Exercise (PageIndex{2})

Neon Valence Electrons 200k

1. Compare trends in (Z_{eff}) and atomic size. Explain how and why atomic size depends on (Z_{eff}).

2. Compare trends in (Z_{eff}) and ionization energy. Explain how and why ionization energy depends on (Z_{eff}).

Answer

1. As (Z_{eff}) increases, the valence electrons are pulled in tighter to the nucleus resulting in a small radius for atoms.

2. As (Z_{eff}) increases, the distance between the valence electrons and the nucleus decreases. This creates a stronger force holding the valence electrons, and thus requires a higher ionization energy to remove a valence electron.

Contributors

Neon Element Valence Electrons

Emily V Eames (City College of San Francisco)
Modified or created by Kathryn Haas (khaaslab.com)

Electron Configurations Worksheet

Examples

Read my article in Science Education based on my dissertation.

Electron Configuration Notation:
-shows the arrangment of electrons around the nucleus of an atom.
- helps chemist understanding how elements form chemical bonds.
- can be written using the period table or an electron configuration chart.
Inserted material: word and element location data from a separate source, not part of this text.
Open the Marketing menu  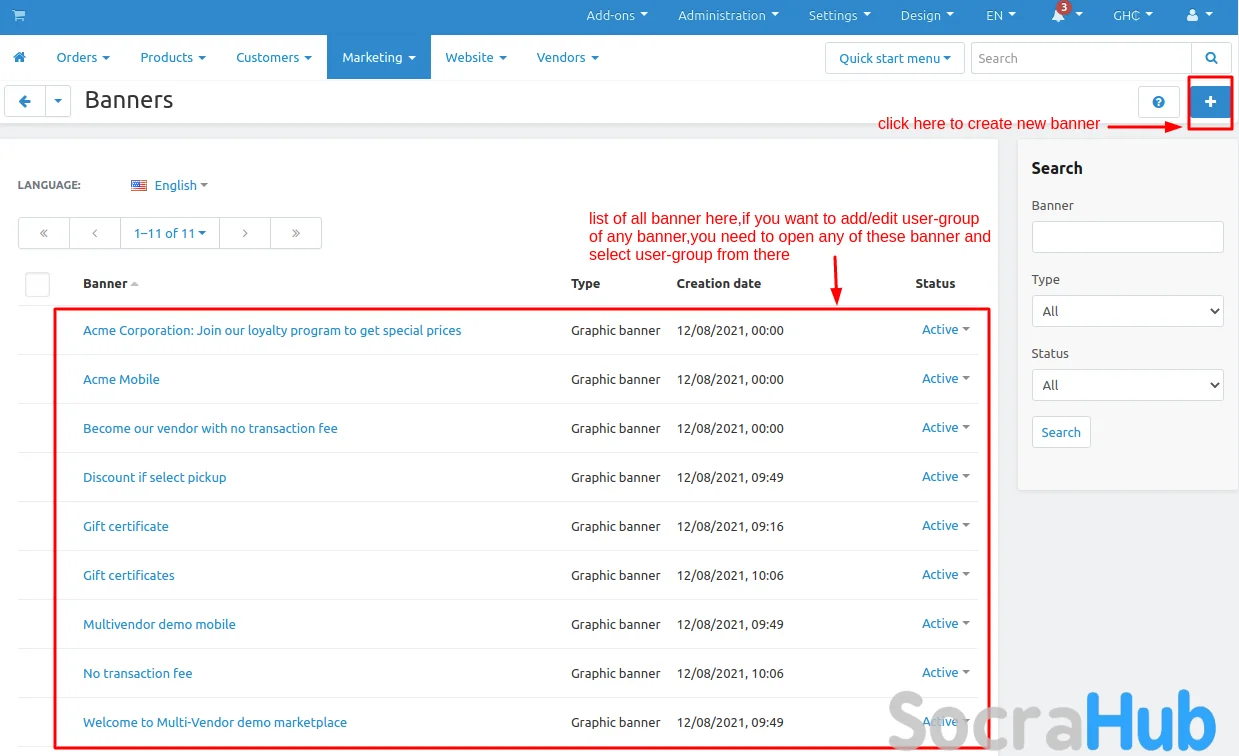pyautogui.click(x=378, y=58)
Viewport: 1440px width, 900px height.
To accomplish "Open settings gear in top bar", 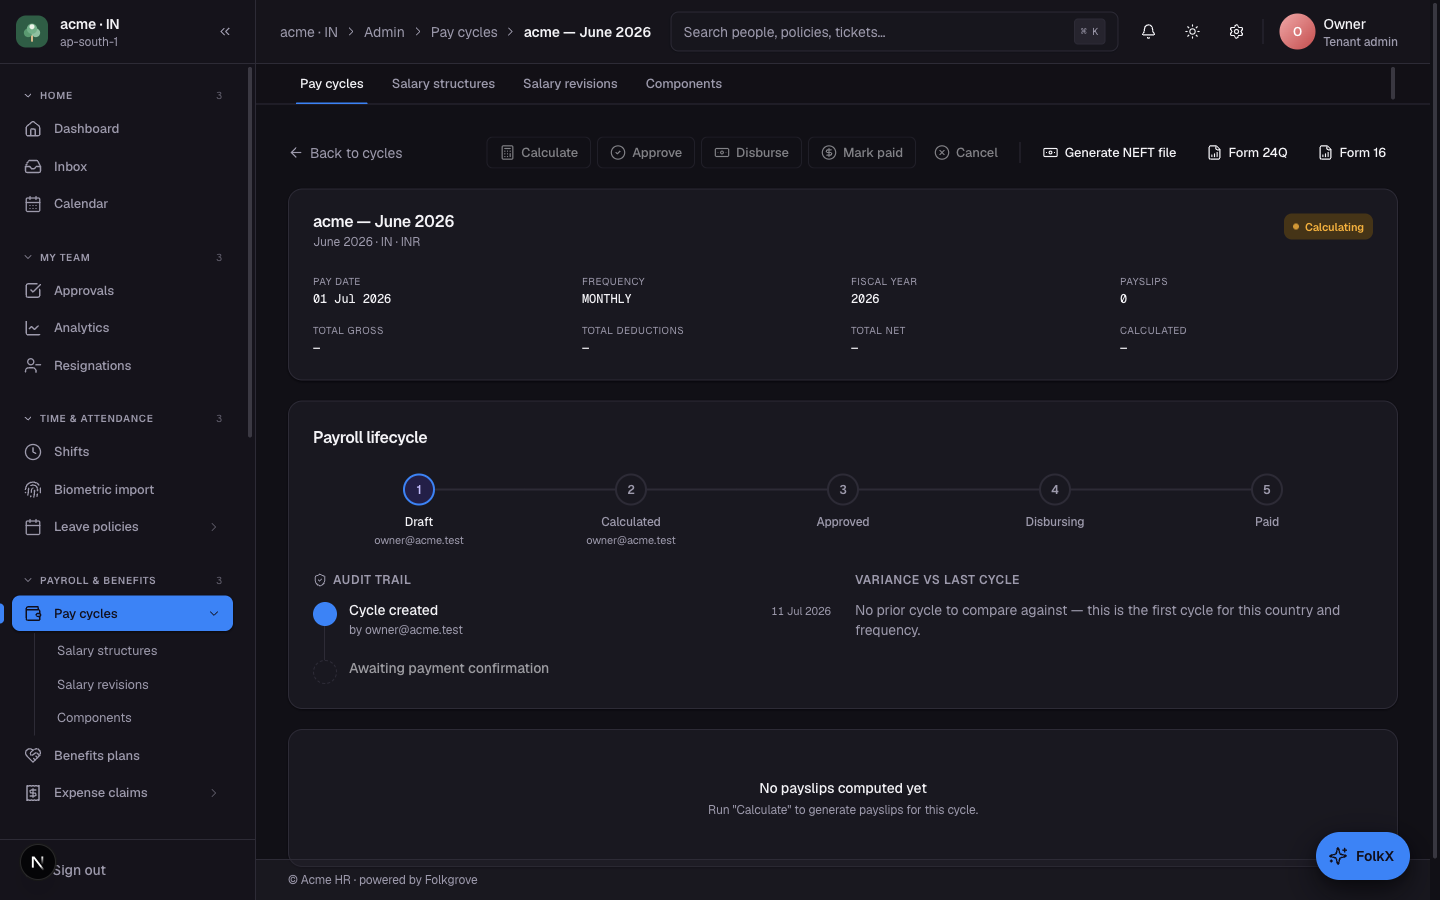I will point(1236,32).
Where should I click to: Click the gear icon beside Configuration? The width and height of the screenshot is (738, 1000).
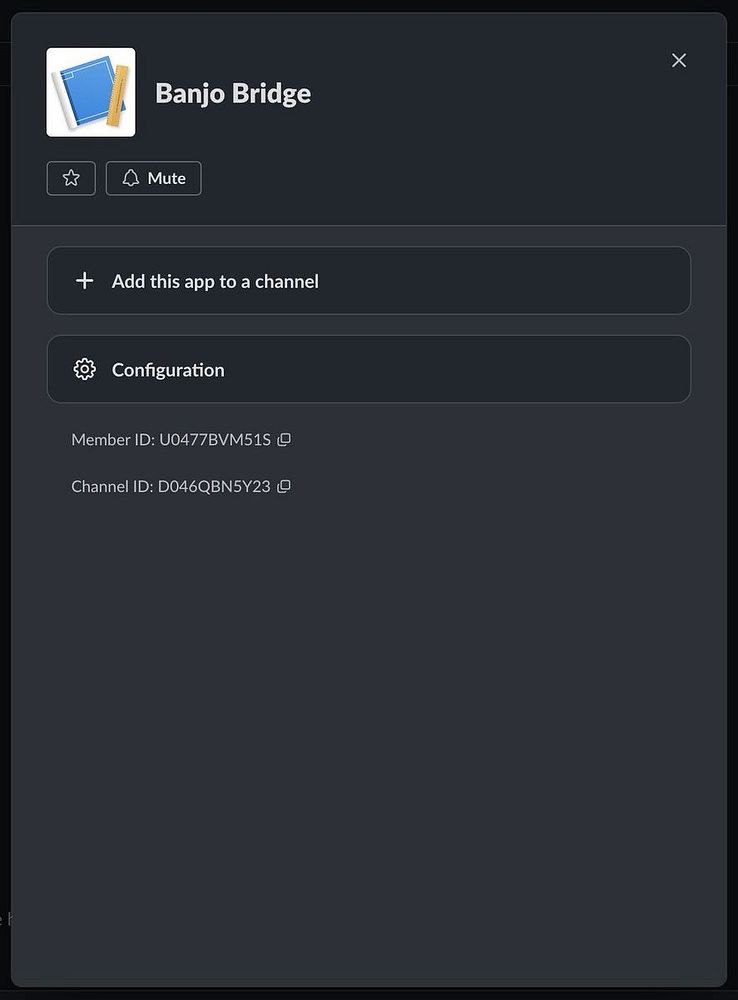pos(85,369)
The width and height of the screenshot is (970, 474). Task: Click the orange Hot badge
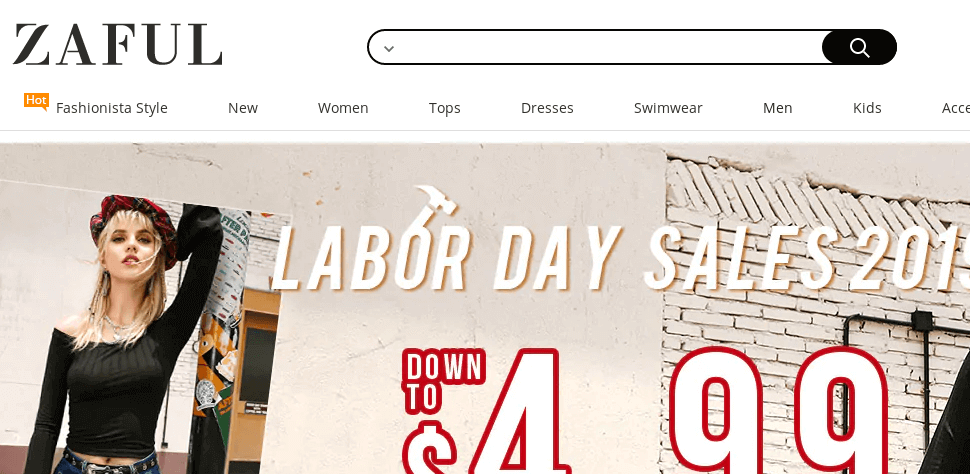point(36,101)
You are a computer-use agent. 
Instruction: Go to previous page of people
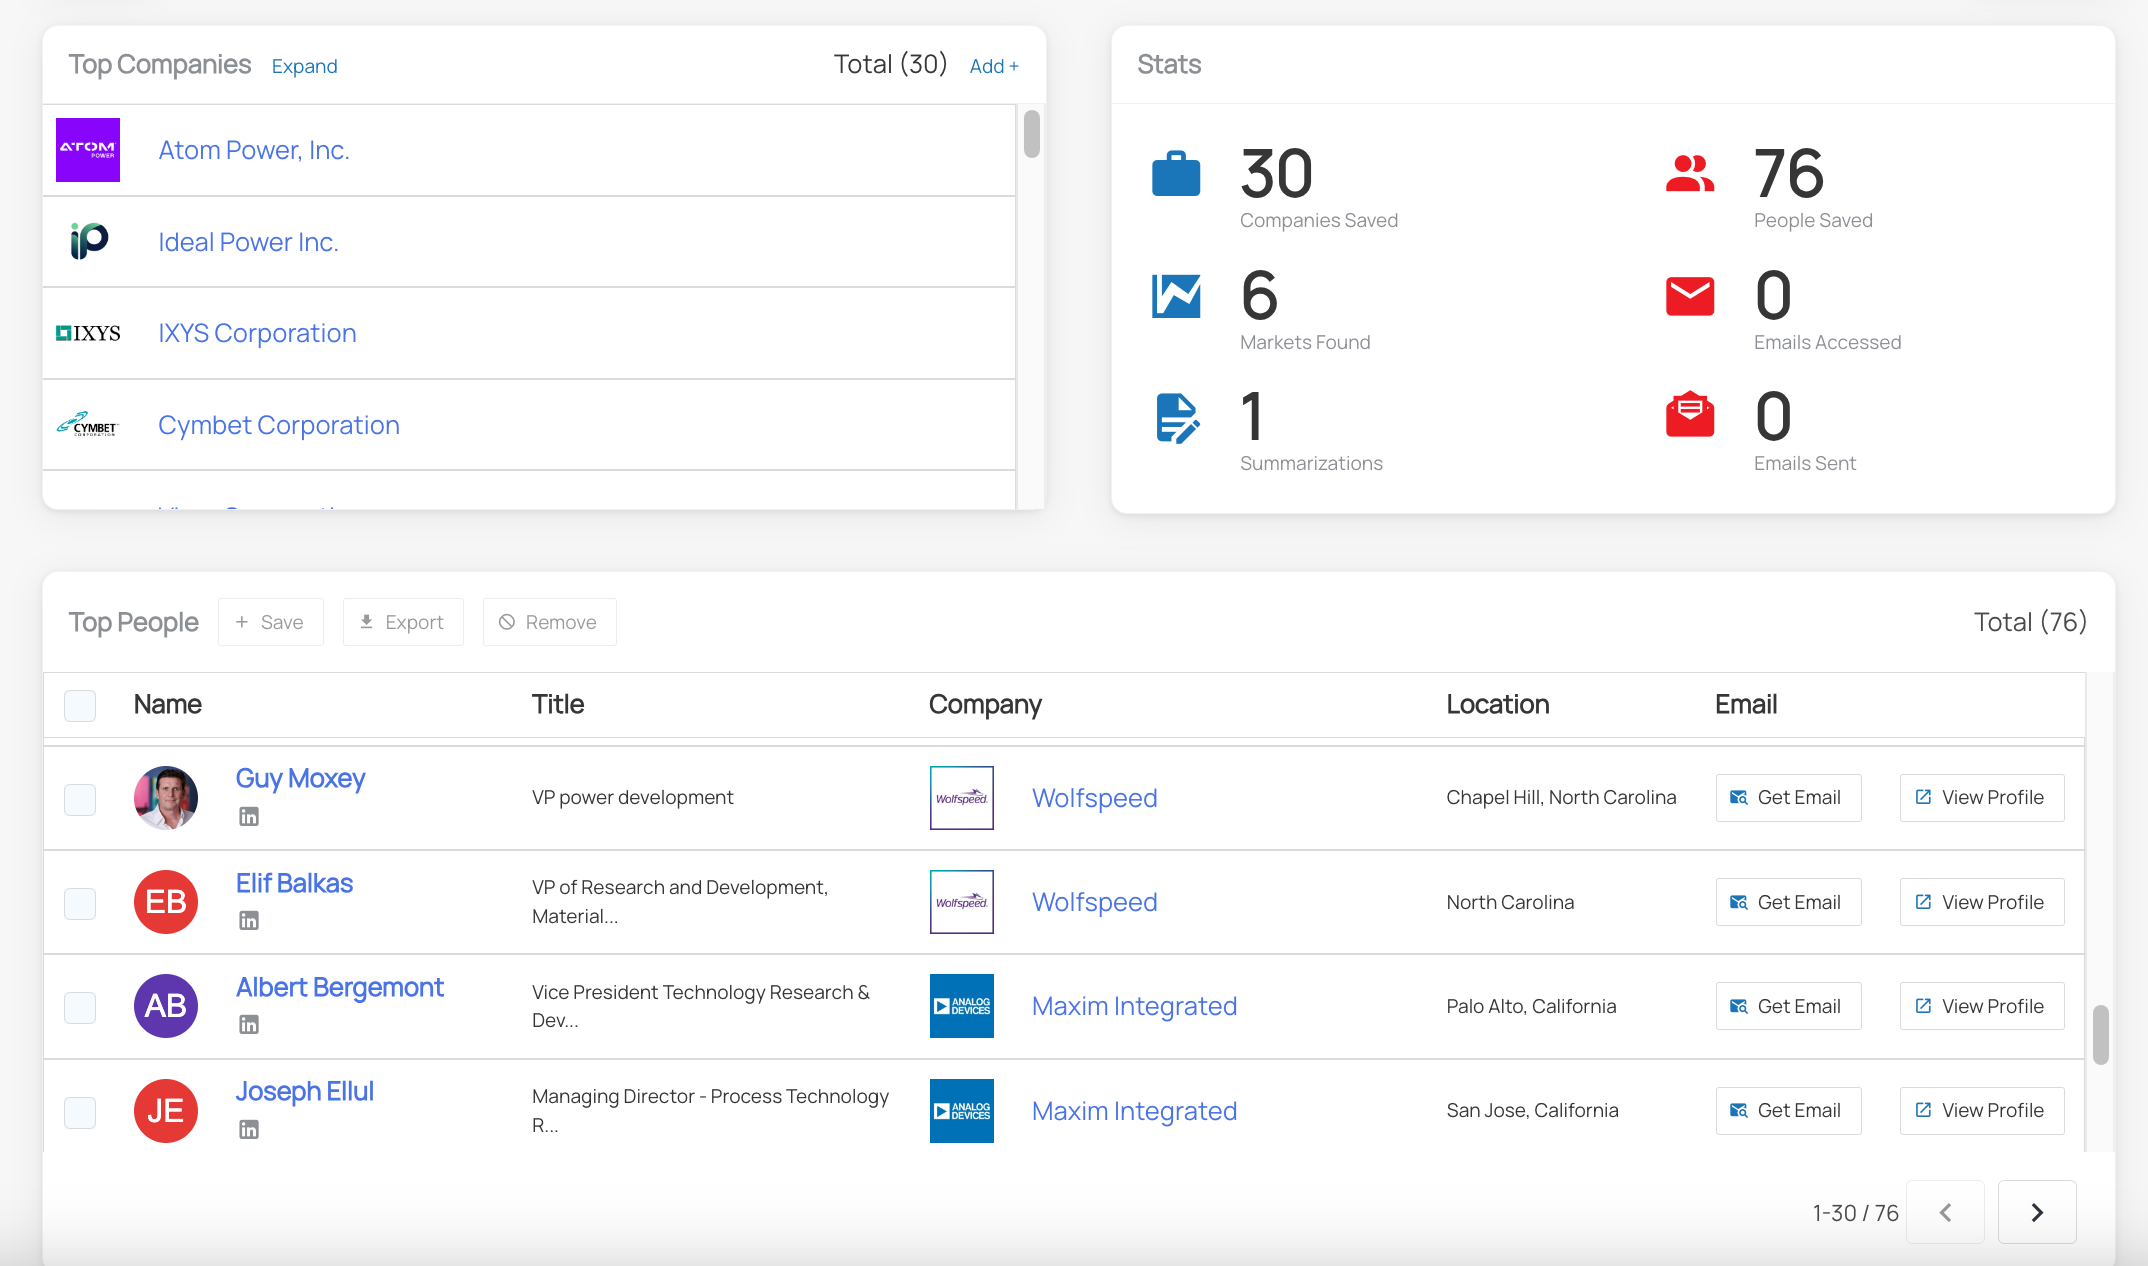point(1945,1212)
Nitrogen Valence Electrons

Neon is the tenth element with a total of 10 electrons. In writing the electron configuration for neon the first two electrons will go in the 1s orbital. Since 1s can only hold two electrons the next 2 electrons for Ne go in the 2s orbital. The remaining six electrons will go in the 2p orbital. Therefore the Ne electron configuration will be 1s²2s²2p⁶.

Because the second energy level (2s²2p⁶) has eight electrons Neon has an octet and has a full outer shell. It is therefore a Nobel Gas.

The configuration notation provides an easy way for scientists to write and communicate how electrons are arranged around the nucleus of an atom. This makes it easier to understand and predict how atoms will interact to form chemical bonds.